Tidak terdengar apa-apa. Teriakan, suara ambulan atau permintaan tolong. Hanya derum motor yang lembut mengisi pendengaran Riska.
Setelah mengumpulkan keberanian, dengan gerakkan lambat Riska menurunkan tangannya. Matanya mengerjap beberapa kali memperhatikan kepala motor di depannya dengan linglung. Riska merasa matanya menghangat. Otaknya mendadak memutar sesuatu yang tidak jelas dalam ingatannya. Deja-vu...
“Mau mati, ya?” tanya suara di depan Riska dingin.
“Hah?” Mata Riska mengerjap sekali lagi.
Dia mengangkat kepala untuk menatap sang empunya suara. Seorang laki-laki di balik helmnya. Alisnya yang tebal dan rapi bertaut samar, namun tak mengurangi tatapan peringatan dari air mukanya. Kedua lengannya dilipat di depan dada.
“Minggir!” perintahnya setelah tidak mendapat respon apa-apa dari perempuan yang menghalangi jalannya. Beberapa kendaraan melaju mulus karena mereka tidak berhenti di tengah-tengah jalan.
Riska lekas mengambil langkah mundur kembali ke trotoar dan membiarkan motor tersebut melewatinya. Riska membiarkan saja laki-laki itu pergi tanpa sempat dia mengucapkan “maaf” atas kesalahannya melibatkan perasaan di lalu lintas. Ah bukan begitu, hanya saja Riska tidak memeriksa keadaan dari segala sisi sebelum dia menyeberang.
Riska memijit pelipisnya sebentar, kepalanya berdenyut. Mendadak dia merasa ingin marah. Entah mengapa perasaanya menjadi kacau karena kejadian beberapa menit terakhir. Mata Riska menyapu jalanan panjang di depannya. Satu-satunya jalur yang ia lewati selama dua tahun terakhir ini.

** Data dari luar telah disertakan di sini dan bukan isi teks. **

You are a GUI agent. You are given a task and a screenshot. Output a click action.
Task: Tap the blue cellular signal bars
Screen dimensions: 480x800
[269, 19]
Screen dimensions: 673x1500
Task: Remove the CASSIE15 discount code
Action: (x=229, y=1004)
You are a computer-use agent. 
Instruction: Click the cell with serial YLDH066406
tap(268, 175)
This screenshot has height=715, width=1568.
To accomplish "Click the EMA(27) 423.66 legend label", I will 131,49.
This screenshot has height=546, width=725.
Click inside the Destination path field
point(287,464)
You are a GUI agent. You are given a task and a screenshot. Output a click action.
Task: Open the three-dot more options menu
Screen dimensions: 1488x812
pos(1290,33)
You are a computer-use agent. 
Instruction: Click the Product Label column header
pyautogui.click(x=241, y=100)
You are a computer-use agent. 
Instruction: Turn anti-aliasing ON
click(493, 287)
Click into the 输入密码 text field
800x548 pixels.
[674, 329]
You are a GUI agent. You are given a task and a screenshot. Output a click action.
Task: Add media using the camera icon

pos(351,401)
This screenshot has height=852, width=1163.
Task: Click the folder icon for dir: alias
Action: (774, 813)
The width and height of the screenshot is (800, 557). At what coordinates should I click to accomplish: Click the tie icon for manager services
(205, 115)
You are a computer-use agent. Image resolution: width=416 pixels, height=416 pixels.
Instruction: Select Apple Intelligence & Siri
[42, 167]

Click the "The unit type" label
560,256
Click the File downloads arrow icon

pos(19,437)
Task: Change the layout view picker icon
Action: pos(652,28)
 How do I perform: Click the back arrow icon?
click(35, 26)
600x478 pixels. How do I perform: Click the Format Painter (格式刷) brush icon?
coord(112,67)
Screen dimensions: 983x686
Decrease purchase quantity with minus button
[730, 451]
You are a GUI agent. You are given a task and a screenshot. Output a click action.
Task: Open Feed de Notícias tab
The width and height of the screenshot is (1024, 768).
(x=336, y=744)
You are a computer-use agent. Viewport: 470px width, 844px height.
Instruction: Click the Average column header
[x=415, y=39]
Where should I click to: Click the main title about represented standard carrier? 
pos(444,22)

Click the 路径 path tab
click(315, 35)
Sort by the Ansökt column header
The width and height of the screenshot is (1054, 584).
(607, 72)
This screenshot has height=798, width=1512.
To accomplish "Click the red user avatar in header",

Selama di perjalanan, Riska beberapa kali menghela napas. Denyut jantungnya masih berdetak dengan ritme yang sama, cepat. Riska meletakkan telapak tangan di depan dadanya, ada perasaan cemas yang berkecamuk di dalam sana. Tidak dapat Riska cegah, tidak juga berkurang.
Riska membuka pintu rumahnya, dia masuk begitu saja tanpa mengucapkan salam. Kaki-kaki kurusnya melangkah cekatan menuju kamarnya di dekat ruang makan. Riska ingin meluapkan emosinya saat ini di dalam sana. Dia akan mencabik-cabik beberapa kertas dan mencoret-coret buku gambar sampai dia puas, misalnya.
“Ahh!” Riska mengacak-acak rambutnya frustasi setelah melempar tasnya ke sembarang tempat. Seragamnya dia biarkan kusut saat tubuhnya berguling-guling di atas ranjang sambil mengerang kesal.
Perempuan itu menghirup oksigen dalam-dalam hingga memenuhi paru-parunya kemudian menghembuskannya, melakukannya berkali-kali, namun tetap saja tak bisa mengusir debar-debar amarahnya. Setelah ia tak diberi tahu masalah tugas kelompok Kimia yang dikumpulkan mendadak, ditambah lagi Riska nyaris ditabrak ketika pulang sekolah karena sibuk menyerocos sendirian.
“Riska.. Kamu ngapain?” Sebuah suara membuat Riska berhenti berguling-guling di atas kasurnya. Dia bangkit dan menegakkan punggung, lalu kepalanya menoleh ke arah pintu. Melihat Mamanya menatap dengan kening berkerut, Riska yakin wanita itu sudah memperhatikannya sedari tadi.
Riska melempar senyum bodoh pada Mamanya, lalu tangannya diusap-usapkan ke ranjangnya. “Ngga ada kok, Ma. Cuma mau tiduran aja,” kekehnya. Matanya menatap ranjangnya sebentar, lalu kembali menatap Mama dan bertanya, “Kenapa, Ma?”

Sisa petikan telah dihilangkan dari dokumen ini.